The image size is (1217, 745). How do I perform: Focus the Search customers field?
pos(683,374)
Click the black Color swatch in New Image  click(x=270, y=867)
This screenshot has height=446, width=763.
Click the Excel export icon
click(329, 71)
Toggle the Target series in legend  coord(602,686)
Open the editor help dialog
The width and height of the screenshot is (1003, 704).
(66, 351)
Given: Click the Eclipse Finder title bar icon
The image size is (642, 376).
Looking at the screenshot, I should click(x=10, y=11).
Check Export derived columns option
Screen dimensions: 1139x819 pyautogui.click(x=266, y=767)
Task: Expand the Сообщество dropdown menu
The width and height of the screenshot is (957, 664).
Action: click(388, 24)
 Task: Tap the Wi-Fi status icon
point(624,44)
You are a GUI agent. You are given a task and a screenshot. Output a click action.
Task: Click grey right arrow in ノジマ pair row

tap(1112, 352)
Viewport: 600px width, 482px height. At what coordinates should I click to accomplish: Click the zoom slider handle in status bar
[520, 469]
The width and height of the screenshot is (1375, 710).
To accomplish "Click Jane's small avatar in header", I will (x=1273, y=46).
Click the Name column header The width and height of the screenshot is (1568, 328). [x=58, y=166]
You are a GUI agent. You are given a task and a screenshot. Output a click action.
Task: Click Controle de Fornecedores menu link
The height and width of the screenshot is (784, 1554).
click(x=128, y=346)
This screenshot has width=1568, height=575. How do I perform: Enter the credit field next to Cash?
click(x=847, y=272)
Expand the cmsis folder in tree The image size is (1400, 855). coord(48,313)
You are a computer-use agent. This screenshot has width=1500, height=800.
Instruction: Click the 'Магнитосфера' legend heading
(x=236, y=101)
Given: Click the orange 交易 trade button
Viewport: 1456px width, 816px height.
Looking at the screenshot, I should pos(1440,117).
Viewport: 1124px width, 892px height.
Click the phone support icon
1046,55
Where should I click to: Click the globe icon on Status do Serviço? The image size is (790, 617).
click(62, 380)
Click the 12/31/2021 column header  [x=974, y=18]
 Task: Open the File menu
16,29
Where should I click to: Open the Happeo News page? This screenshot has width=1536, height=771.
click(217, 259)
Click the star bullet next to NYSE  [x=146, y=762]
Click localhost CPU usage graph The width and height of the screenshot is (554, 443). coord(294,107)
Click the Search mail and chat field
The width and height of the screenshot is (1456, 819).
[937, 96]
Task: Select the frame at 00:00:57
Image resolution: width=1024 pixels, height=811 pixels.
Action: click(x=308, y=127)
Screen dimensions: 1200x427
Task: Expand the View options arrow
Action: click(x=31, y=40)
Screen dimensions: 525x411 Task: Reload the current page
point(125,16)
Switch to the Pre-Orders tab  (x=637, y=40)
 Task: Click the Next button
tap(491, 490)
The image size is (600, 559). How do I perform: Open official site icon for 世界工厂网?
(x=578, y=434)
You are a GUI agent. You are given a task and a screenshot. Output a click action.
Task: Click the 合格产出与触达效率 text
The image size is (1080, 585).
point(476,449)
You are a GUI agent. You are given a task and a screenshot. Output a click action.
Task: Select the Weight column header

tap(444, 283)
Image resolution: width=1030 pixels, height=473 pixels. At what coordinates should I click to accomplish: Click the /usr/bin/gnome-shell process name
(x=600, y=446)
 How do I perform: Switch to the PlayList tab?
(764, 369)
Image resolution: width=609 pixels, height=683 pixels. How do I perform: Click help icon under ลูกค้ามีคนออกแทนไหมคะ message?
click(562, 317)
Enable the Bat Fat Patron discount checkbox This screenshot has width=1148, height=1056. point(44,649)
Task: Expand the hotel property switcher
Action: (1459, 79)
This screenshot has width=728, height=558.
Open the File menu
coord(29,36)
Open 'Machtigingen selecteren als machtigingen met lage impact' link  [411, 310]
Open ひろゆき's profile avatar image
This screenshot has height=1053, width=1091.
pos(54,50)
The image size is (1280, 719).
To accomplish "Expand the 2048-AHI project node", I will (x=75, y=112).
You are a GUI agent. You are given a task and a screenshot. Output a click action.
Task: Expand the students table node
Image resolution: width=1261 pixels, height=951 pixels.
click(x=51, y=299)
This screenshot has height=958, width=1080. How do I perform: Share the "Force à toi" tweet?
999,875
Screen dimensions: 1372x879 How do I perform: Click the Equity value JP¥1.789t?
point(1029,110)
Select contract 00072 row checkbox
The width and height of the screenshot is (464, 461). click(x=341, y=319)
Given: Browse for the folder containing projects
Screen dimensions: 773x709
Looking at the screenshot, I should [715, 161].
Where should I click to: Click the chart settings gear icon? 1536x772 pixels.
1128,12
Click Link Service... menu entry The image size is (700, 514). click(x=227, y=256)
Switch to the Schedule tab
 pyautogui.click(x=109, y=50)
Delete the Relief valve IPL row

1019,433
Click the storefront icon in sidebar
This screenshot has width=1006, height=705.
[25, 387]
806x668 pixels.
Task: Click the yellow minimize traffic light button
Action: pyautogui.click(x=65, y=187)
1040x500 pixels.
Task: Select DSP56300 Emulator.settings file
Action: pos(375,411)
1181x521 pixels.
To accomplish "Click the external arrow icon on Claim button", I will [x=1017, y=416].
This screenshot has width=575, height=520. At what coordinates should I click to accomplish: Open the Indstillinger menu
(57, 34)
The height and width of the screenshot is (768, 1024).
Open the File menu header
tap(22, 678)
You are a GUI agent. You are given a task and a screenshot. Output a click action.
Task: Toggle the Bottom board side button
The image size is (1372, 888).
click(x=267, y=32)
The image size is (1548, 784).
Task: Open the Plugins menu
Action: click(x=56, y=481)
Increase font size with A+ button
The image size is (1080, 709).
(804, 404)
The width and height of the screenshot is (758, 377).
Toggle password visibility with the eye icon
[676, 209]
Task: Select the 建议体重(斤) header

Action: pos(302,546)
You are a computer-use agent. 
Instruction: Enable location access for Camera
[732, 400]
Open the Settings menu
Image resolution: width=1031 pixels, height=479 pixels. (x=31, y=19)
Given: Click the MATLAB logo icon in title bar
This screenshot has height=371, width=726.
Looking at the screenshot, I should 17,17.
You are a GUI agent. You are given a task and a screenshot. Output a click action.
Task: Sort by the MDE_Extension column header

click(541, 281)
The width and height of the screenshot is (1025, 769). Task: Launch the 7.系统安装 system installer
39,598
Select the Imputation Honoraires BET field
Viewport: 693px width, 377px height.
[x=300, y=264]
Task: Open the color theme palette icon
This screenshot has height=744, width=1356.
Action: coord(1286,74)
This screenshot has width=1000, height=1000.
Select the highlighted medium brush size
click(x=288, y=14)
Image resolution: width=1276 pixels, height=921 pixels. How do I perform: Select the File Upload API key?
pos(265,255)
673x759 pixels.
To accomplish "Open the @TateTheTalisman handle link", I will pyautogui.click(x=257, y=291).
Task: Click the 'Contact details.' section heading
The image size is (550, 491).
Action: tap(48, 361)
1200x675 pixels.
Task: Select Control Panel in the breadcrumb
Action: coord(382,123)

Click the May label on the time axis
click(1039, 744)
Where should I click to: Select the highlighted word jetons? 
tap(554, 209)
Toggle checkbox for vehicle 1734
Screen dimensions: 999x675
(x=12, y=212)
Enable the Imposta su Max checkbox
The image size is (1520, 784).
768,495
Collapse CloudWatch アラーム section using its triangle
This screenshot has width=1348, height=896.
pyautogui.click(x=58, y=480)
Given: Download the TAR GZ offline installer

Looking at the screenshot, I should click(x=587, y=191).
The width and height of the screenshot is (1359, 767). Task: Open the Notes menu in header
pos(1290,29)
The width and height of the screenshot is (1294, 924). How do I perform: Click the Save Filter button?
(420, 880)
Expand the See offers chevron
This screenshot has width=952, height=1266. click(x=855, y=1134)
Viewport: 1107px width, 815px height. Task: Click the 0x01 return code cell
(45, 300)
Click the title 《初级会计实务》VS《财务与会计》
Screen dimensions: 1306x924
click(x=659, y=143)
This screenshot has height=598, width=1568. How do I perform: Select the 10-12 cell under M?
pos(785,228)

= = = =

WORK INSTRUCTION.
Each line in the listing above that includes "folder" is to be copied.

RESULT BELOW.
Expand the cmsis folder in tree The image size is (1400, 855). coord(48,313)
Given: Browse for the folder containing projects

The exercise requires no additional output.